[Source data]
+ + + + + + +
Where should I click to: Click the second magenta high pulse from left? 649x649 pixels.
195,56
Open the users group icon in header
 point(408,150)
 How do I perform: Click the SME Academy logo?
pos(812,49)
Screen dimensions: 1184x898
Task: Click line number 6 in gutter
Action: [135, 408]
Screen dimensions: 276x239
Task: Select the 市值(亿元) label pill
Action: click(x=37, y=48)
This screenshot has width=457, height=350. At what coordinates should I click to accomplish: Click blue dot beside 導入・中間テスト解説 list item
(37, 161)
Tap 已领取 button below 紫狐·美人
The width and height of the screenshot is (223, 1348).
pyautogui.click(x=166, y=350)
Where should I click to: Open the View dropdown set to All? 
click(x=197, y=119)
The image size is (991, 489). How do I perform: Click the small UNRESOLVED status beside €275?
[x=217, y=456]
+ + + + + + +
» Action item: Each entry above is to be transcribed word for word.

» Output of the exercise:
Where should I click to: Click the second magenta high pulse from left? 649x649 pixels.
195,56
Open the users group icon in header
 point(408,150)
 How do I perform: Click the SME Academy logo?
pos(812,49)
Screen dimensions: 1184x898
Task: Click line number 6 in gutter
Action: [135, 408]
Screen dimensions: 276x239
Task: Select the 市值(亿元) label pill
Action: click(x=37, y=48)
This screenshot has width=457, height=350. At what coordinates should I click to accomplish: Click blue dot beside 導入・中間テスト解説 list item
(37, 161)
Tap 已领取 button below 紫狐·美人
The width and height of the screenshot is (223, 1348).
pyautogui.click(x=166, y=350)
Where should I click to: Open the View dropdown set to All? 
click(x=197, y=119)
The image size is (991, 489). How do I perform: Click the small UNRESOLVED status beside €275?
[x=217, y=456]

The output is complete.